The hardest part of any pain is actually being in the depth of it and not feeling like it will ever get better. I have spent over 30 hours of this weekend sleeping just so I don’t have to think of you. I don’t hate you, really I don’t…I’m just not as over you as I would like to be.
They say God never wastes a hurt, that all your pain is preparing you for your purpose in life. Someday, one day I will come to appreciate this but that day is just not today. Today I just want to cry when I think of you. Today I just want to know why you’ve left my world without so much as a goodbye. Today I would like to know why God thinks it’s fair for me to go through such heartbreak twice in two years. First the one I’d loved for six years walks out on our relationship because he was “tired and just doesn’t want to be in the relationship anymore.” Now you here you are, gone…without a trace.
Was I wrong to love you in the first place? Is this my punishment for turning a friendship into a romantic relationship? Somehow I feel that I was disobedient. Somehow I feel that God had not wanted me to be with you at that point in time. If this is the case then why then did it feel so right? Why then is every moment I’ve spent with you etched in my heart and painted vividly with yellows, oranges, pinks and some bright blues? Ecclesiastes 3:1 says, “There is a season and time for every matter under the sun.” Was it just never the time for us? Ironic though how you were the one that once quoted this scripture to me. Why did you not add, “oh honey, this scripture applies to us too.”
I have so many questions I want to ask you. Not least of all being, why did you turn what was a beautiful friendship into a relationship knowing that you would not take care of me like you did as my friend? Was it just greed on your part? Was it that you just couldn’t bear the thought of someone else loving me? You knew the kind of pain that I had recently gone through and you said it yourself that you had never wanted to hurt me. Why did you then?
I will not be melodramatic and say that I will never love another the way I have loved you because that would probably be a lie. I will not tear a page from a story book and say I have never loved another as much as I love you because guess what? I have loved so many others and I continue to love others each and every day. I guess that’s the beauty of a human heart, even when it feels like it is so weary that it will just never function the same again, it just surprises you because it just keeps pumping blood and supplying life to your whole body and as much as you are an unwilling participant, you find yourself doing exactly what you swore you’d never do again….loving another.

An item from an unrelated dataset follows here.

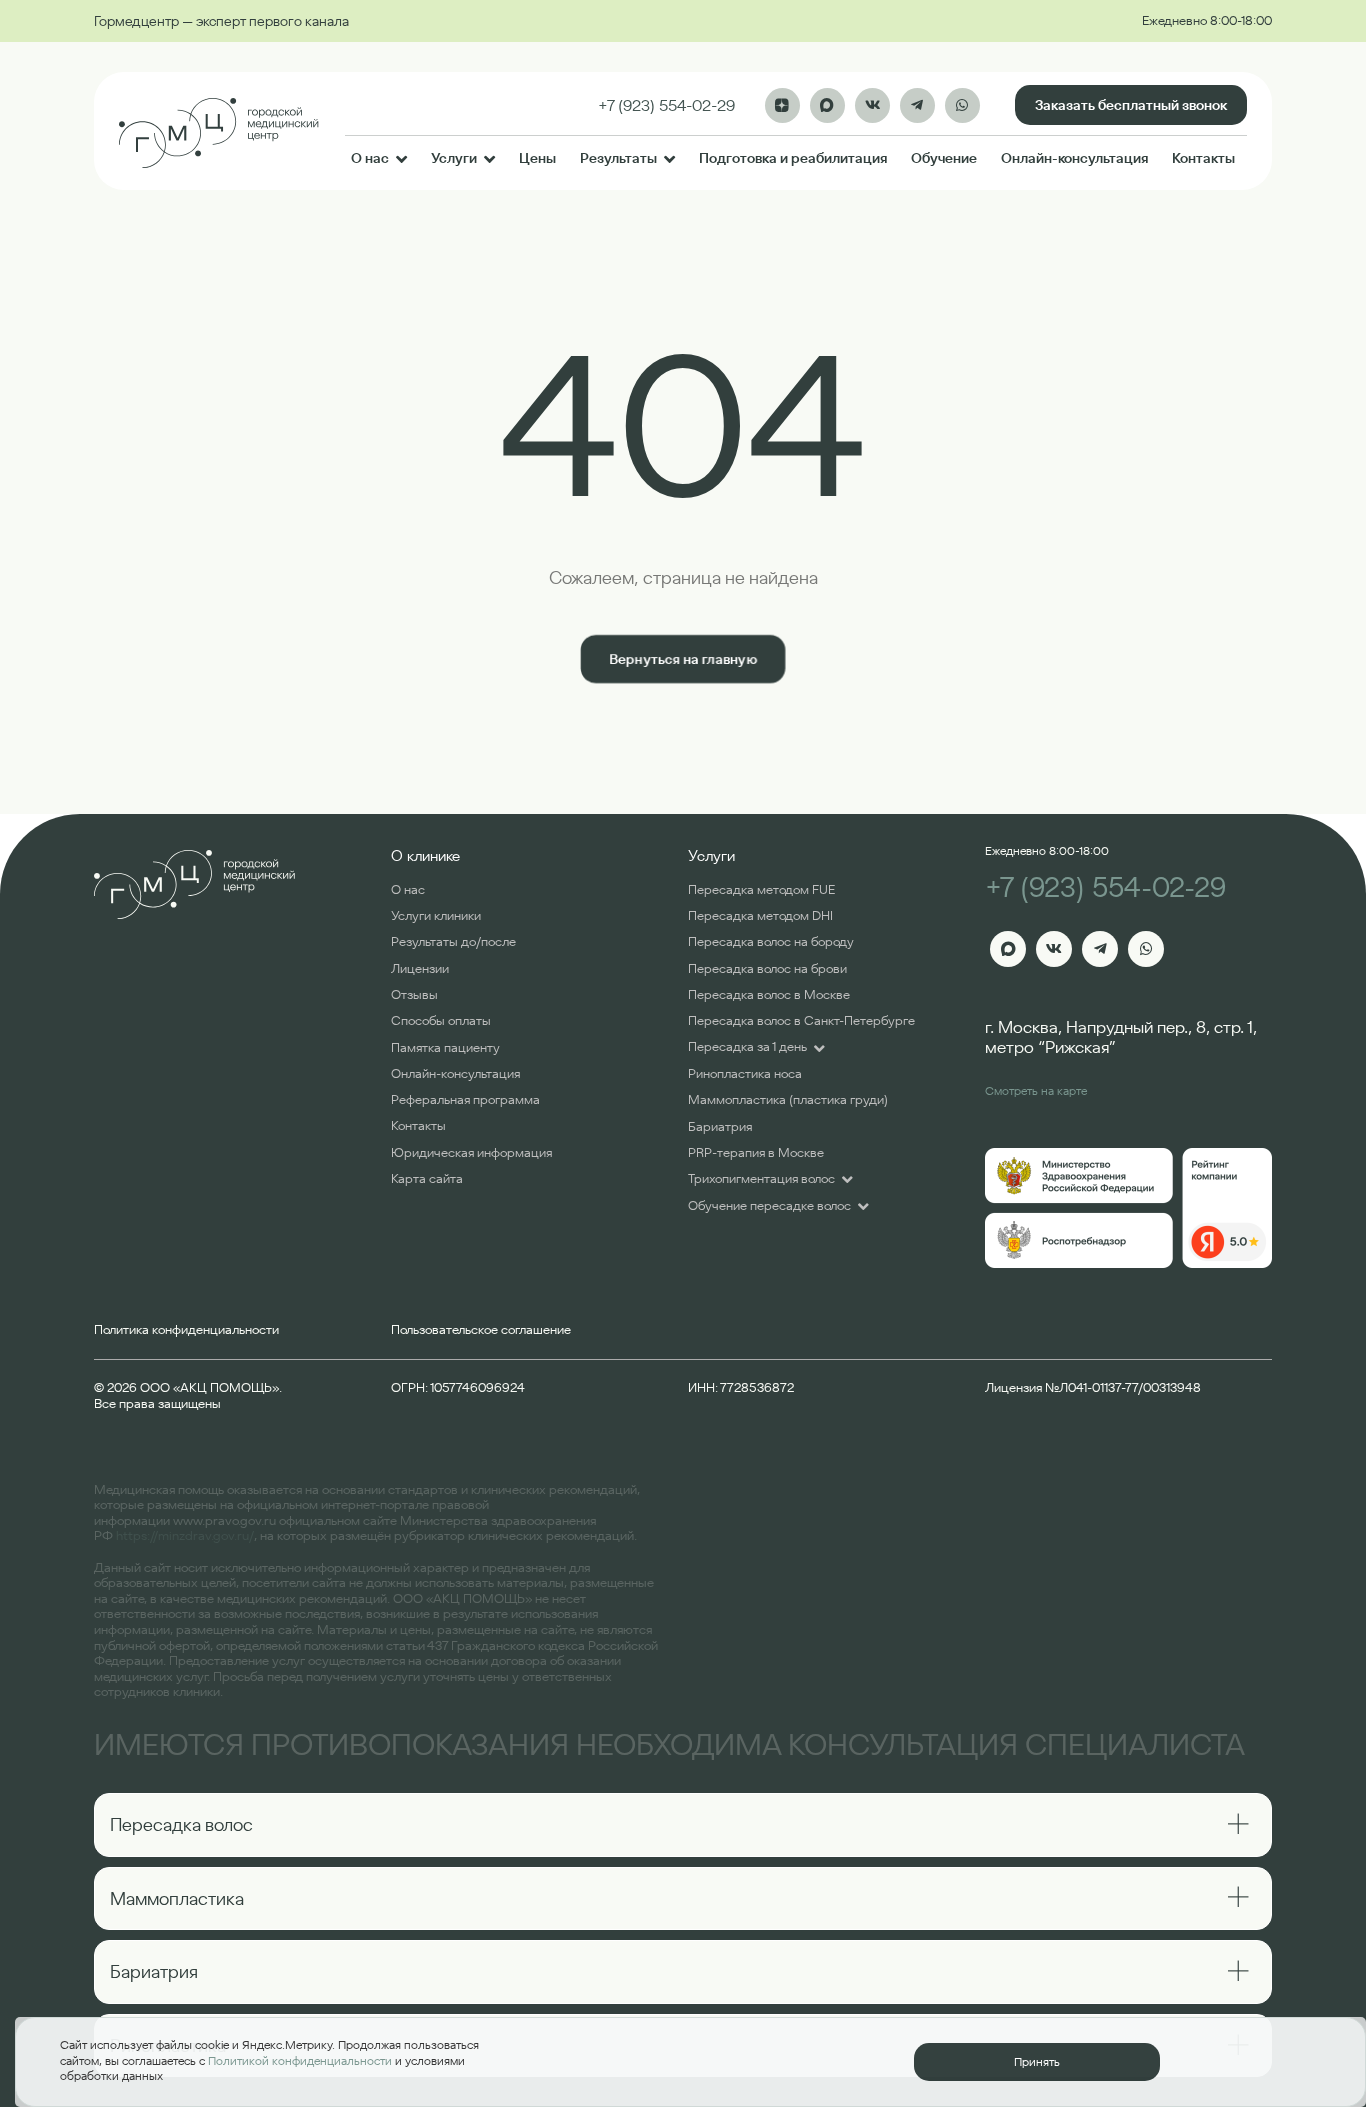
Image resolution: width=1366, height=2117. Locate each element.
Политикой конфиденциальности (300, 2060)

While for me the other is by no means another man, I love so many things even as I profess deep heartache. I love my friends, I love my siblings, I love the God who created me. I love Him because like Psalm 139:16 says, ” Your eyes saw my unformed substance; in your book all my days were recorded, even those which were purposed before they had come into being.” How wonderful is that knowledge that even before I had left my mother’s womb, the Lord knew the kind of pain that I would be in on this very day…25 years 8 months after my birth. Should He have stopped it? The immature Christian in me, shouts YES before I can even finish typing the question. Let me be real for one moment, I got myself into this situation! I was the one seeking a relationship, I am hurting today because of the very choices I made.
I cannot go a single day thinking of you. As cruel as it may sound I wish I had never met you. Though yes that would deprive me of the life’s lesson’s I was supposed to have learnt through my encounter with you, still in my defiance I say, “I wish I had never met you!” Let’s reverse time to that fateful Saturday morning when I was sitting in a lecture and I turned around and there you were walking into the back of the room wearing your rugby jersey and blue jeans. Then we would have no need to erase all the encounters that followed, all of which I could recall on request. If there was any justice in this world, I would be able to erase the day you officially stepped into my life as my boyfriend. Blot it out of existence! I think that is the only way I could feel like my heart could resume its normal pace.
After all’s been said and done, I love you. I don’t understand why but I just do. I wish I could say I didn’t but then what would be the point in lying? Because of this overwhelming pain I feel I am incapable of reaching any point where I feel happy. I take my antidepressants like I’m supposed to and even that doesn’t help keep me out of this pit of despair that I am in. Sure I smile on que when I am around people. Yes I crack jokes. On a good day you might just find me actually putting in a good couple of hours of work. But does that change the fact that sometimes it hurts so bad I feel physical pain in my chest? Does it change the fact that every time my phone makes a sound I still wish it was you? No it doesn’t! As pathetic as it is…I love you and I won’t stop loving you today but someday I will!